(NFU) The promise of a consultation on how low carbon fuels are rewarded under the Renewable Transport Fuel Obligation, potentially leading to the crop cap being removed, and the exploration of moving beyond E10 fuels are key among the changes the Department for Transport has outlined following NFU lobbying.
The DfT (Department for Transport) has published an update to government policy as part of its RTFO (Renewable Transport Fuel Obligation) statutory review. The RTFO sets annual obligations for fuel suppliers to ensure a certain percentage of renewable, low carbon fuel is supplied to road vehicles, non-road mobile machinery and other surface transport modes.
The British biofuel industry is a significant domestic market for growers. AHDB analysis indicates that the volume of UK wheat entering the bioethanol supply chain has been as high as 1.2m tonnes (in 2017 which was approx. 8% of the UK crop), prior to changes to the RTFO which artificially capped the UK bioethanol market.
The NFU has been campaigning for policy changes to address key issues growers have raised including:
- Setting the crop cap at its maximum level, or even removing it altogether.
- Recategorisation of waste-based feedstocks and their double reward.
- A switch to greenhouse gas-based reporting.
- Investigating opportunities for E20 petrol.
In the update, published last week, the DfT has provided assurances that its future work would include:
- A consultation on the broader RTFO scheme containing proposals for the future target trajectory, including options for increased targets and improving the development fuel obligation.
- A call for evidence, to be published later in 2025, on the eligibility of different types of crops in the SAF (Sustainable Aviation Fuel) mandate.
- Convening an expert working group to explore whether ethanol blending in petrol can be increased beyond E10 (10%) in the UK.
Government has listened
The NFU engaged with DfT on the call for evidence in early 2025, including a private meeting with a DfT minister, stating the importance of the bioethanol industry to UK farmers. Separately, we've been working with stakeholders on enabling crop-derived feedstocks to be permitted under the SAF mandate for aviation fuel, which are currently not allowed to be used.
We're pleased to see that DfT has listened to our calls for enhanced long-term opportunities for UK growers to supply our domestic biofuel plants, however, we have expressed frustration at the timescales at which change is likely to be delivered.
It is also disappointing that this announcement comes alongside the decision by the UK government to not provide the essential short-term support needed to keep the UK’s two bioethanol plants viable. This has already resulted in the closure of Vivergo, the one plant which consistently uses UK wheat, while the future of Ensus, which reportedly uses imported grains more so than UK grains, remains in the balance.

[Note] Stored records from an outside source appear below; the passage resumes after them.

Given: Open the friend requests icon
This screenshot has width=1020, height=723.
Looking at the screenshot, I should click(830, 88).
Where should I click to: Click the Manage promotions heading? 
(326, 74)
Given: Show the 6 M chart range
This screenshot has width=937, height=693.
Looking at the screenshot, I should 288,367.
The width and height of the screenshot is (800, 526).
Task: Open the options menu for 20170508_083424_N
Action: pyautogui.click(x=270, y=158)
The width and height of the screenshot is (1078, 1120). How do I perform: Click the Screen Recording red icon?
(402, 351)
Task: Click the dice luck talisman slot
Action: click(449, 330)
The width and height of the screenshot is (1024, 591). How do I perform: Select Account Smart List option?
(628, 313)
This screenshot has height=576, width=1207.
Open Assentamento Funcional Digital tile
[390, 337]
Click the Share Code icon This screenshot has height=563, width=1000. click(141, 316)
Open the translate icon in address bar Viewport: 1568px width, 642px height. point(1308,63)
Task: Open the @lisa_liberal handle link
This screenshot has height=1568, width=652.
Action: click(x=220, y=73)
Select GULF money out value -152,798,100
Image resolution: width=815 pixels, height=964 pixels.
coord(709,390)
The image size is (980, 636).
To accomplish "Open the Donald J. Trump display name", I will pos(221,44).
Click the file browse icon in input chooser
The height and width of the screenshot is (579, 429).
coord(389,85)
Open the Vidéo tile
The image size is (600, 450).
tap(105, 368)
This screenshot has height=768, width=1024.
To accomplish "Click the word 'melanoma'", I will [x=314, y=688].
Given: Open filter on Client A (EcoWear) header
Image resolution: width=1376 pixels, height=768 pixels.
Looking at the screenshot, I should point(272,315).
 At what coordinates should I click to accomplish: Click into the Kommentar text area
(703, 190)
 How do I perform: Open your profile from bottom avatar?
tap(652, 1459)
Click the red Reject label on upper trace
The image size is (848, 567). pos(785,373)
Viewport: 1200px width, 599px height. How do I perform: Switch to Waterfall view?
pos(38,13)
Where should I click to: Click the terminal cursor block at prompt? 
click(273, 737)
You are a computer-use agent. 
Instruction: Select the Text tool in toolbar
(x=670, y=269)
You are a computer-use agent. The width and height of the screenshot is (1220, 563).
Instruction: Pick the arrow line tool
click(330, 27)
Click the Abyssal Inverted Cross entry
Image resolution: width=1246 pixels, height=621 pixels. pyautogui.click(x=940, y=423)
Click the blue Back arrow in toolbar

NFU Combinable Crops Board Chair Jamie Burrows said the closure of Vivergo was a "huge blow", not just for the workers who will lose their jobs, but the thousands of people whose livelihoods depend on that supply chain.
The crop cap
Measures to limit the use of crop biofuels were introduced via a crop cap in April 2018. This defined the maximum contribution that biofuels made from agricultural crops can make towards meeting suppliers' obligations. The change was made to encourage the use of sustainable waste-derived fuels due to their lower lifecycle emissions and reduced pressure on land use.
The maximum level for crop-derived fuels was set at 4% of total fuel in 2018 and from 2021 reduces linearly each year to reach 3% in 2026 and 2% in 2032. It is set to remain at the 2% level in subsequent years.
Categorisation of waste-based feedstocks
The RTFO double counts the majority of sustainable wastes, which have achieved a new, highly valued state due to legislation which favours these products over crops.
The DfT has acknowledged concerns that double counting of waste-derived low carbon fuels has driven competition between waste-derived fuels and those crop-derived fuels associated with lower indirect land use change impacts.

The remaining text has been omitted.